India’s domestic aviation sector showed resilience in early 2026, with passenger numbers remaining largely stable year-on-year despite a high base and external pressures.In February 2026, domestic passenger traffic stood at 14.1 million, flat compared to the same month last year. This came after strong demand during the Maha Kumbh in 2025.

Early trends for March 2026 suggest only modest 1% year-on-year growth, partly dampened by higher airfares following the introduction of fuel surcharges amid geopolitical tensions in the Middle East.Indigo continued to dominate the market, though its share slipped slightly to 63.1% in February. The Air India Group gained ground, increasing its market share to 27%, while Akasa and SpiceJet held steady at around 4.9% and 3.9% respectively.

Operational performance improved across most airlines. Passenger load factors (PLF) rose, with SpiceJet recording the biggest monthly gain to reach 89%. Indigo achieved the highest PLF at 89.6%, followed by Air India Group at 88.3%. Punctuality also got better, with Indigo leading at 80.1% on-time performance. Cancellation rates dropped significantly, particularly for Indigo, which fell sharply to just 0.13%.In a bid to prevent disruptions, India’s aviation regulator DGCA has approved a reduced summer 2026 schedule of around 23,000 weekly domestic flights — about 10% lower than last year.

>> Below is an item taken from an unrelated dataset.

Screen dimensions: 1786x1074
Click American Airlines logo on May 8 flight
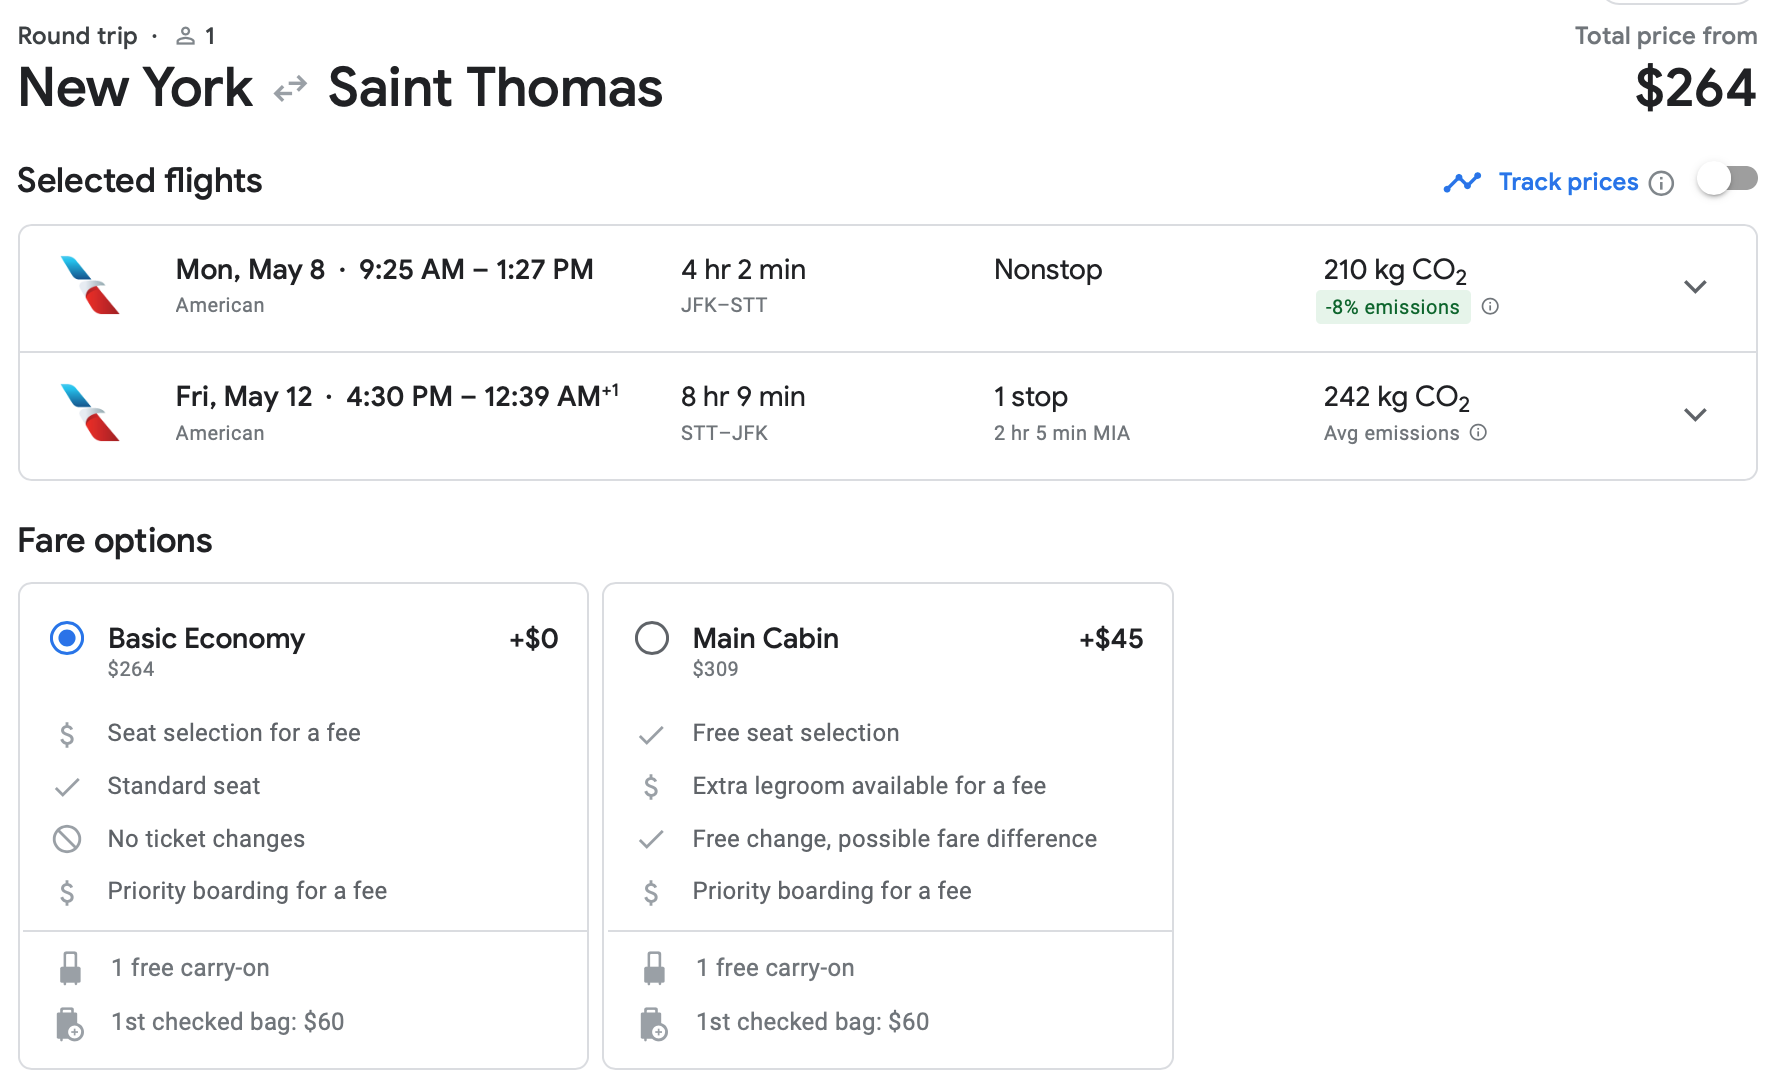click(x=90, y=286)
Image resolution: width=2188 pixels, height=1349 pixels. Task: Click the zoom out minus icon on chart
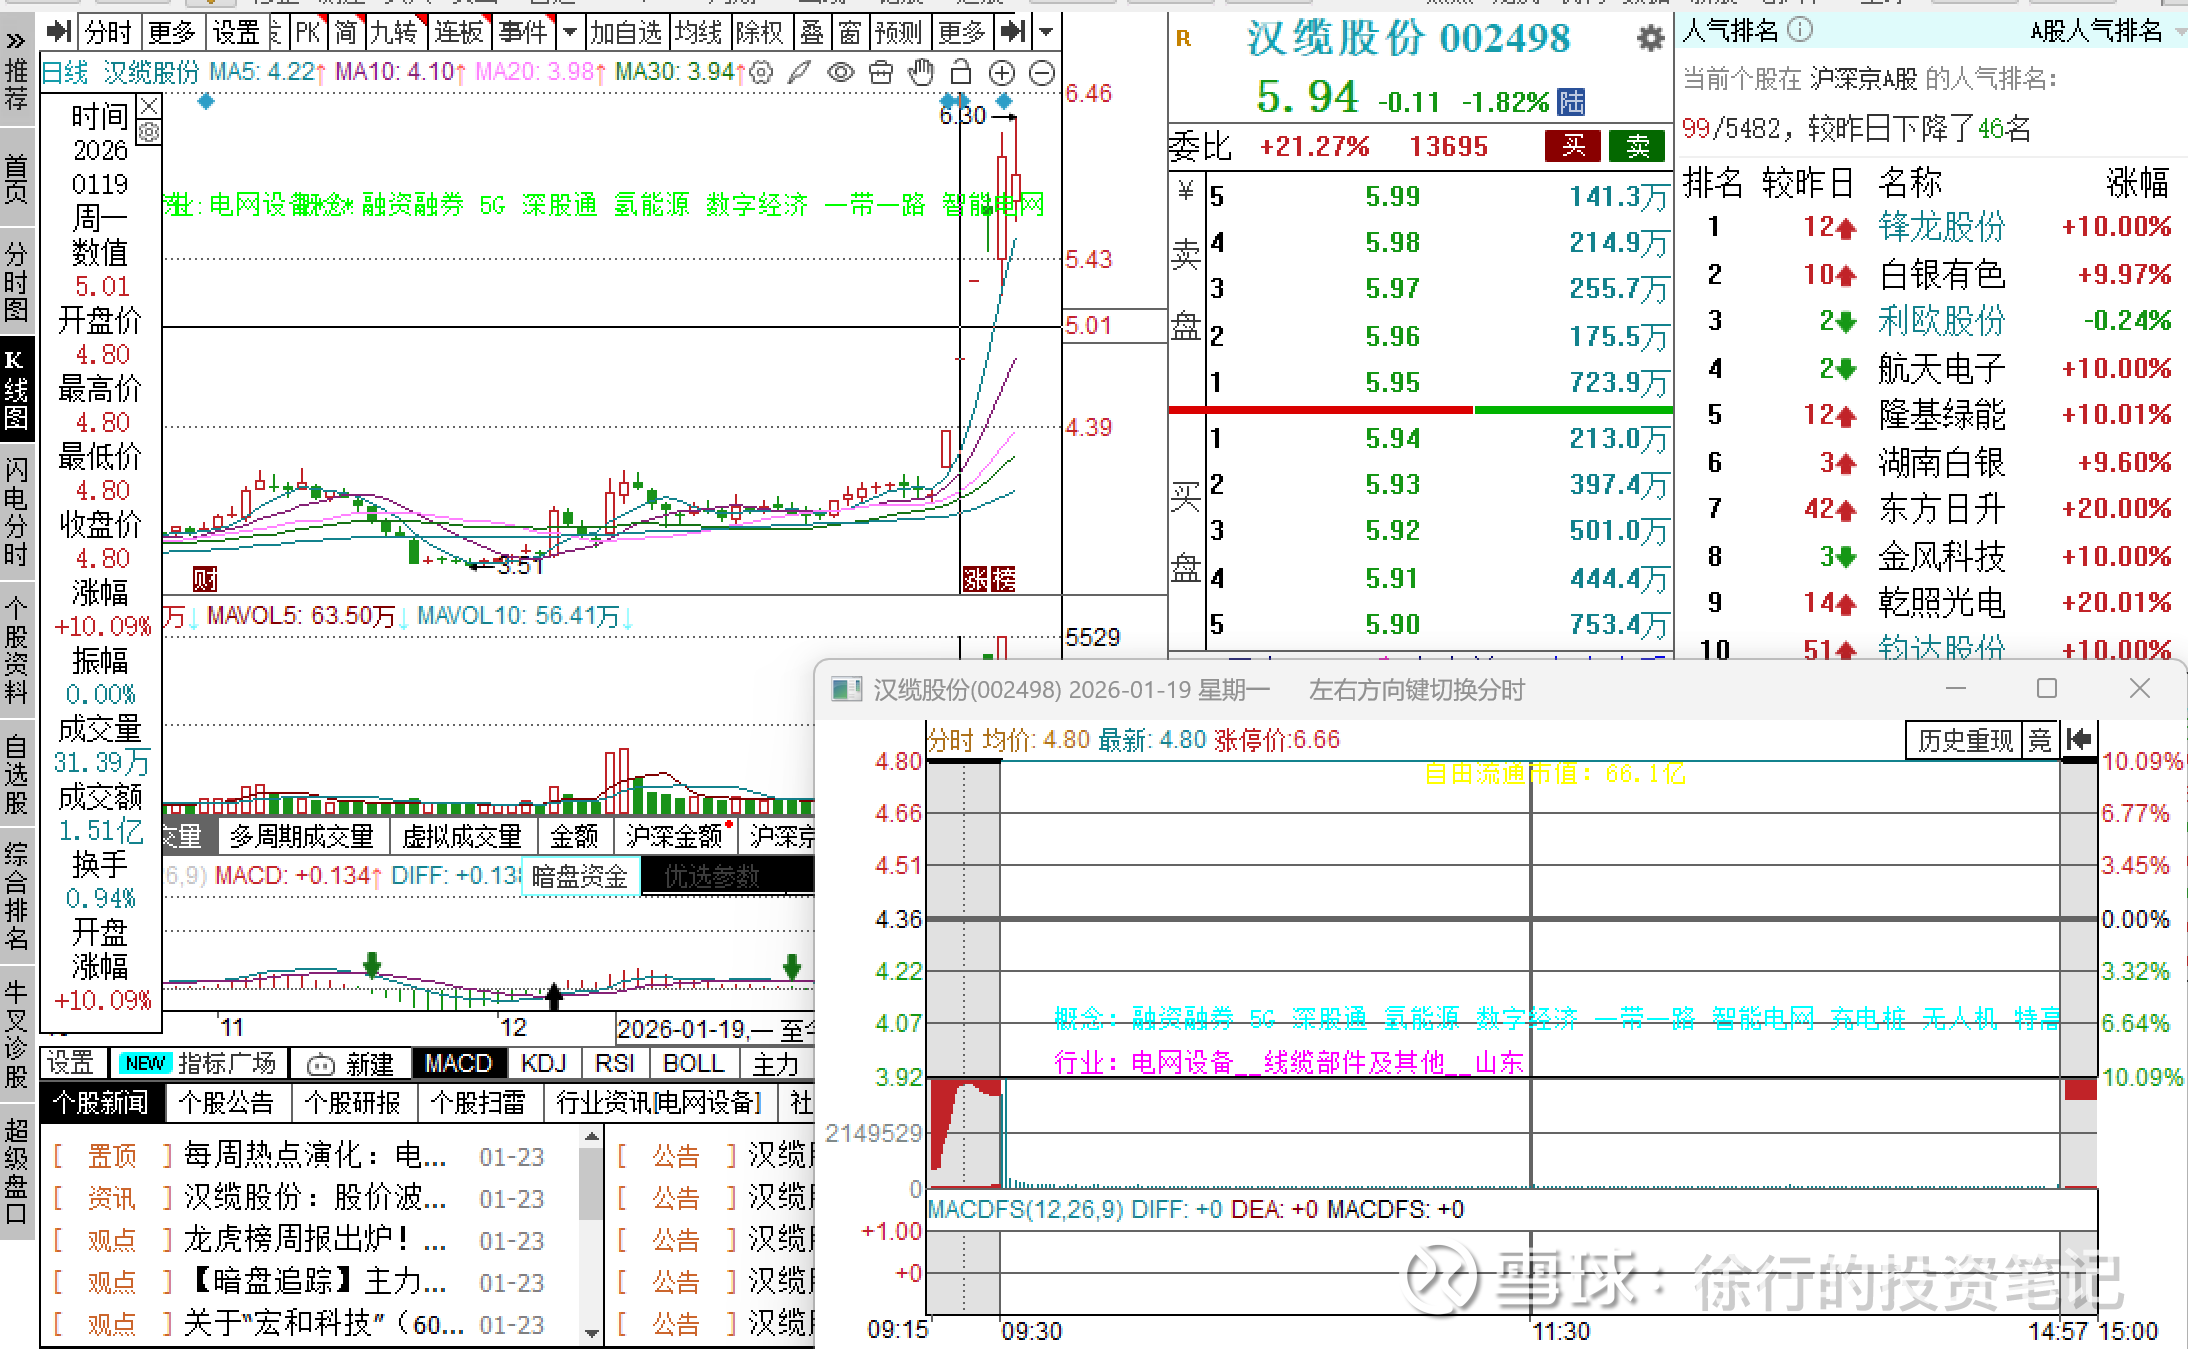[x=1041, y=72]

This reflects constraints around aircraft and pilot availability. Indigo’s schedule is down 2% year-on-year, while Air India and SpiceJet have seen sharper cuts. Akasa, however, is expanding aggressively with a 22% rise in departures.Analysts note that actual operations could fall further due to rising fuel costs and foreign exchange pressures from the Middle East conflict, which may also affect demand through higher ticket prices. The DGCA has left room for additional flights later if capacity conditions improve.